Today I stopped working at 2:00.
Even though I was nowhere near done with the work I needed to finish.
The kitchen was already clean because I committed this morning to cleaning it up before I started anything else.
I got dinner ready very quickly because it was already mostly planned and I wasn’t maneuvering around messes everywhere.
The stuff I needed to take to practice with me was already loaded in the car.
The kids came home, ate, cleaned up after themselves, and got out into the car.
And today when I left the house, for the first time…
the kitchen is totally clean.
I had to take a picture before I left because it was just so awesome.
ISN’T THAT SO AWESOME???
I am writing this from the pool while Number 3 and 4 are swimming.
And when we come home tonight, we will all walk into a neat and clean kitchen.
That is what we all deserve to be greeted by!
Tomorrow I move onto my office.
It currently looks like this:
It could be worse.
But is stresses me out and it’s not conducive to productivity.
So tomorrow that will look different.
Stay tuned for an update.
My biggest tips for those of you who asked?
- Set limits for yourself.
- Give yourself at least thirty minutes before the kids get home to get shit in order.
- Have a plan for dinner and have most of it prepped before the kids get home.

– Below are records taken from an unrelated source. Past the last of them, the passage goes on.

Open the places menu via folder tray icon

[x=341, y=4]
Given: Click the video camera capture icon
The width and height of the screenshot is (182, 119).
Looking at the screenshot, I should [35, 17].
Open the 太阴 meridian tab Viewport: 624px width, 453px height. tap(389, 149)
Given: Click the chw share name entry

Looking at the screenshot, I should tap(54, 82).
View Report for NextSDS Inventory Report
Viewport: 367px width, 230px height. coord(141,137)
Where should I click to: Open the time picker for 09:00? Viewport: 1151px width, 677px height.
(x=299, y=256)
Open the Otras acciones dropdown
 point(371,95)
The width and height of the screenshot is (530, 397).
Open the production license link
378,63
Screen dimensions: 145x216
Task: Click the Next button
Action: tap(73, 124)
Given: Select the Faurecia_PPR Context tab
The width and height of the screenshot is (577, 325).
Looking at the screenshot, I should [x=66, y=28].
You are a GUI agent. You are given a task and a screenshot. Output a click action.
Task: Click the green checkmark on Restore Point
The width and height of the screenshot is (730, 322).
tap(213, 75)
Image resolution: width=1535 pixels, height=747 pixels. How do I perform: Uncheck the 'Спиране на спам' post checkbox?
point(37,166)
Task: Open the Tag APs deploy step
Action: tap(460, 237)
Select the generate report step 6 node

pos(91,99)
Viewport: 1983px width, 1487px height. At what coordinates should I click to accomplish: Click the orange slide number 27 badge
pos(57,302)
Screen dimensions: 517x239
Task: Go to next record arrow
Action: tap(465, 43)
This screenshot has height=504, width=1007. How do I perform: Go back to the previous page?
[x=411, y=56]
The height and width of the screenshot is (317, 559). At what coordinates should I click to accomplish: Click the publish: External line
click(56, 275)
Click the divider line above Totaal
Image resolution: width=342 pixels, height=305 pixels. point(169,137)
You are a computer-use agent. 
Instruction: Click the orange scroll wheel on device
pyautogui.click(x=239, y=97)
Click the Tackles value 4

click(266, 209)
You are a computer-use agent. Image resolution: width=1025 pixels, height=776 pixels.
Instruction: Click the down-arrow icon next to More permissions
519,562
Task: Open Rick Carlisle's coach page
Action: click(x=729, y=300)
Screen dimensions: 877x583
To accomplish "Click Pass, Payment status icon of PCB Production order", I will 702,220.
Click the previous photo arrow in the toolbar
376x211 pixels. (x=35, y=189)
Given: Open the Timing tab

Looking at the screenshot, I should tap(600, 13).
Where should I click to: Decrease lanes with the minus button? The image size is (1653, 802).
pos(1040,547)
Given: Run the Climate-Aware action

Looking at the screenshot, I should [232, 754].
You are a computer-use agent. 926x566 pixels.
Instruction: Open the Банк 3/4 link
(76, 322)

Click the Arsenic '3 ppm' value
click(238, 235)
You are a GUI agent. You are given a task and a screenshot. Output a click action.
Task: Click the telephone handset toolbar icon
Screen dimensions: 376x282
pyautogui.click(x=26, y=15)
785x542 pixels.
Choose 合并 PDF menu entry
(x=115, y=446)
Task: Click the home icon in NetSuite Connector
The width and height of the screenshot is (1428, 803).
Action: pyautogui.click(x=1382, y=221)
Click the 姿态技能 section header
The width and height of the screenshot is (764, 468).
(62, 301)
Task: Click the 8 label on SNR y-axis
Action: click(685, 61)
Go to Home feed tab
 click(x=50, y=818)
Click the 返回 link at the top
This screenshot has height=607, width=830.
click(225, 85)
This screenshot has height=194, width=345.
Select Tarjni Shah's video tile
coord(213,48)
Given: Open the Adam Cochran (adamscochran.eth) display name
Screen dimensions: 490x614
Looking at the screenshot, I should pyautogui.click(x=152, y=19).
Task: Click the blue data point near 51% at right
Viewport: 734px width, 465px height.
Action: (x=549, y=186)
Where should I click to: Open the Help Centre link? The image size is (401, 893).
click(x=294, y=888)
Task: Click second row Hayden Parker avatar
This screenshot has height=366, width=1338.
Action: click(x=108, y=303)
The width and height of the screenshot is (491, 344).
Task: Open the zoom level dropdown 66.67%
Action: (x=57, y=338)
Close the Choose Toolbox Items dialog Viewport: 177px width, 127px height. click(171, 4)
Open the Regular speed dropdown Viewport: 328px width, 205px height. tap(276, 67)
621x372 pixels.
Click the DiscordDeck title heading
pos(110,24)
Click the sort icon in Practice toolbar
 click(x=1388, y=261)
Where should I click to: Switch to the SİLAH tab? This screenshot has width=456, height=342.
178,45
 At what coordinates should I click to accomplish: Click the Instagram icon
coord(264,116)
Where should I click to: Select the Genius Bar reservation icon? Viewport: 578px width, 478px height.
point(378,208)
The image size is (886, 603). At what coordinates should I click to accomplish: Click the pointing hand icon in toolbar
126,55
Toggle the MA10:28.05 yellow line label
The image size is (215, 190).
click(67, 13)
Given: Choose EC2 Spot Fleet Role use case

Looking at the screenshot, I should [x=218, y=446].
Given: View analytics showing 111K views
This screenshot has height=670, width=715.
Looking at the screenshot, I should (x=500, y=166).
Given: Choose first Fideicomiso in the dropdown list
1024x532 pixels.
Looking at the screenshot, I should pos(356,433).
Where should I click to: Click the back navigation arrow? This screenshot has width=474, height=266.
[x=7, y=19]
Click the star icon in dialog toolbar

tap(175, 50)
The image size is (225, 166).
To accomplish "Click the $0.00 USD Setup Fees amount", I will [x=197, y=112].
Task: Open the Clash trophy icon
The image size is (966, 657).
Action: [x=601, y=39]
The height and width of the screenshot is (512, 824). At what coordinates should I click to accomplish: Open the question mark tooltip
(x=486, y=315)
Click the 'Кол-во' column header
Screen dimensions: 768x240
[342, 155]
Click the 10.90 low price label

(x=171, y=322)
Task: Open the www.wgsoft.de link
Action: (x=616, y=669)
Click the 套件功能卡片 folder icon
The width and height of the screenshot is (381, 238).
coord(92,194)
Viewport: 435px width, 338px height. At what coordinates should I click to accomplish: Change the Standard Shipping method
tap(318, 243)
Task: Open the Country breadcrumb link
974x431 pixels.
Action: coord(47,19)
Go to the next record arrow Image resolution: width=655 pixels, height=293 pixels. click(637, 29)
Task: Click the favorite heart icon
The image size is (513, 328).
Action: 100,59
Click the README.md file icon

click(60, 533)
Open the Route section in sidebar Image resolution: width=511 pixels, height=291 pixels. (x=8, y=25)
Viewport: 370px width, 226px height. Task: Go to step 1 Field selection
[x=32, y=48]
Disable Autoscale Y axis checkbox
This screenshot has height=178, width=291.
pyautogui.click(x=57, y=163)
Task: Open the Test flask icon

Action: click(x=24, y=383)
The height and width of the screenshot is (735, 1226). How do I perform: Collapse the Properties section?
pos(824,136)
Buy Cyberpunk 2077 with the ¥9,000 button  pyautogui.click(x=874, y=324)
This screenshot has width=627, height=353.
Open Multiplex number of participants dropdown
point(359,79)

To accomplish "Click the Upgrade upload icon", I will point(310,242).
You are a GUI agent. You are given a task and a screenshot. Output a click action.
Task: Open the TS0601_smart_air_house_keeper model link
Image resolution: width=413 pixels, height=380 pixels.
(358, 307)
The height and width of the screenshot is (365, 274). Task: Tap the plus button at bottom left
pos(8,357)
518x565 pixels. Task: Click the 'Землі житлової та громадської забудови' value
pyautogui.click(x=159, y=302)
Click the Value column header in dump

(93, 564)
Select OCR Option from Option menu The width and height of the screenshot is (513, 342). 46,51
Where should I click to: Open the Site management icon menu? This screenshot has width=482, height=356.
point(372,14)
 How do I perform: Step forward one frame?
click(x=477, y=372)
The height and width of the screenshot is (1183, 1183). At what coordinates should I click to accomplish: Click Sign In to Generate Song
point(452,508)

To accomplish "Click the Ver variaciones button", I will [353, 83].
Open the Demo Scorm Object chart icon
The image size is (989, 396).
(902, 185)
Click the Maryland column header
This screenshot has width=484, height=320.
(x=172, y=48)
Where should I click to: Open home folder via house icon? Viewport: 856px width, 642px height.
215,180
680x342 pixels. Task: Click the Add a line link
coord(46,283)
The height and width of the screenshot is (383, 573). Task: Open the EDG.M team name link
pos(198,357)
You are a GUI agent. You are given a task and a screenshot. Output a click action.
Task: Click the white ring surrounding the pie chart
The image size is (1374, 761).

- Five minutes of discipline gives you a huge return on your investment.
- Clean as you go.
See you tomorrow with a super organized office!
Cristine Butler says
When your kids bring their dishes in from the dining room, they could go directly into the dishwasher. I did not start that with my kids early enough. Great job.
not your average mom says
They can if the dishwasher isn’t running or full of clean dishes… The next habit to establish will be to have the dishwasher empty first thing in the morning. 🙂
Shelly Cunningham says
You are hardcore inspiring me to get my office/laundry room in order. The rest of the house I have been able to keep in order this school year, but because that room is hidden behind a closed door, I keep letting it get out of control. But then I can’t craft or let the kids play in there (It has a HUGE table, great for Legos) and I never want to go in there to do laundry… It’s terrible.
I am going to tackle it!!!
not your average mom says
Looks fantastic…..really makes me think I could do a deep clean and declutter of the kitchen and probably bring my blood pressure down 15 points. And I get that just from the sense of calm and peace I feel when I see your kitchen and dining room pictures!
And— I see Jen Sincero and Brené Brown books on your desk. That is AWESOME!!
not your average mom says
HA! I have yet to read them. I’m about 5 pages into Rising Strong.
Way to go! The skills you’re working on fall under Executive Functioning. So key to getting stuff done and reducing stress. You’re going to love this new routine (you already know that!) and how it trickles elsewhere!